Mission accomplished in Mali?

Well, that was quick. Reports this morning are that just three weeks after the beginning of France’s armed intervention in Mali, Kidal, in the far north-east of the country, has been secured. It had been the last town in rebel hands, although French special forces are said to have had control of its airport for several days. (As usual, reports from the war zone are confusing and possibly unreliable.)

Interestingly, Kidal was occupied not by Malian forces but by a contingent from neighboring Chad. It was felt (presumably by the French – it’s their show) that the locals would be more comfortable with them than with the Malian army. Kidal is in the desert heartland of the Tuaregs, the nomadic people who started the rebellion to win autonomy for their region before being quickly sidelined by Islamic extremists.

The extremists, affiliated with al-Qaeda, weren’t much interested in just an autonomous state in the north: they wanted the whole country. And they looked to be well on the way to getting it before the French stepped in.

Now that, as George Bush might have put it, “major combat operations in Mali have ended”, attention turns more to the political task ahead. As a “senior EU official” was quoted, “When a state falls apart, it takes a while to put it back together again. Nevertheless, we need to try.”

Representatives of the international community have been meeting in Brussels to work on the problem. Among the most important issues is the organisation of elections, scheduled for 31 July, to replace the interim Malian government that resulted from last year’s coup.

The French military triumph was hardly surprising. For a modern well-equipped army with complete control of the airspace, driving militia forces out of towns and settled areas is pretty straightforward. The trouble usually comes later, when control has to be maintained against local resistance – as the Americans soon discovered in Iraq.

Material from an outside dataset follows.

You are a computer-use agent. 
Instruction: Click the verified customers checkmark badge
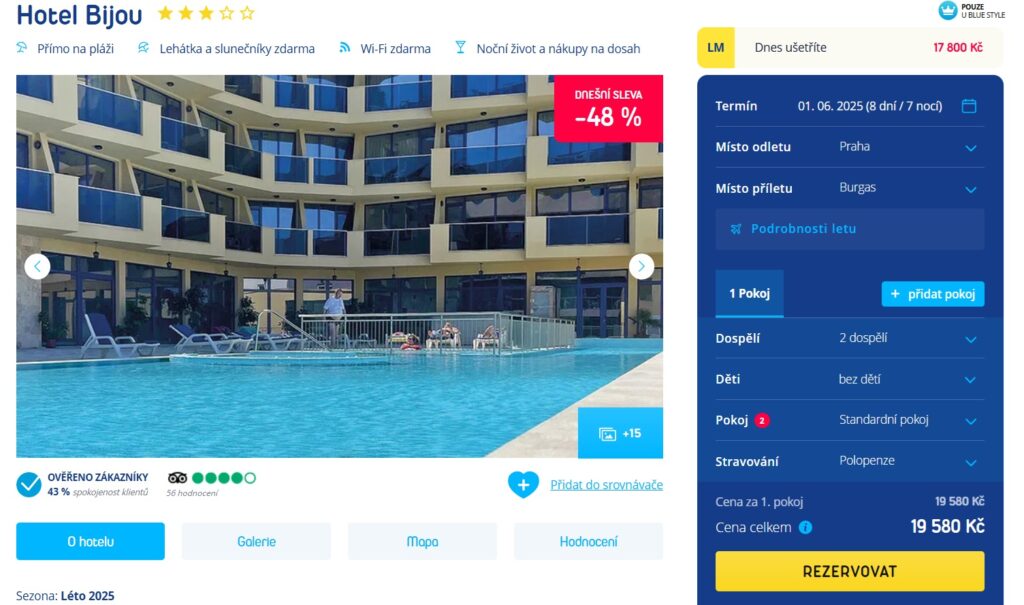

Nonetheless, the parallels with Iraq (or even Afghanistan), while tempting, should not be taken too far. Mali’s central government has remained functional, if ramshackle; there’s no question of razing existing institutions and starting again from scratch. Local support for the French also looks much more genuine than the scenes that greeted the Americans in Baghdad.

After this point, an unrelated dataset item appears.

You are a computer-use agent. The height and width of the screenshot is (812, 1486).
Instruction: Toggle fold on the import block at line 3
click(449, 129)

And the French, again in contrast to the Americans, seem keen to be out of Mali as soon as possible. Foreign minister Laurent Fabius said today that France “has no business with a prolonged stay in Mali,” and that “It is the Africans and the Malians themselves who have to guarantee the country’s security, territorial integrity and sovereignty.”

None of that necessarily means things may not still end badly. But whatever one thinks of it in moral terms, France’s involvement with its former African colonies over the last 30 years or so has generally been efficient. Interventions have been short and militarily successful, and while they might not have done much to solve underlying problems, they have at least refrained from conspicuously making matters worse.

Military victory is not an end in itself. The objective is a safe and democratic Mali and reconciliation with the north. But this week that objective seems to have drawn a bit closer.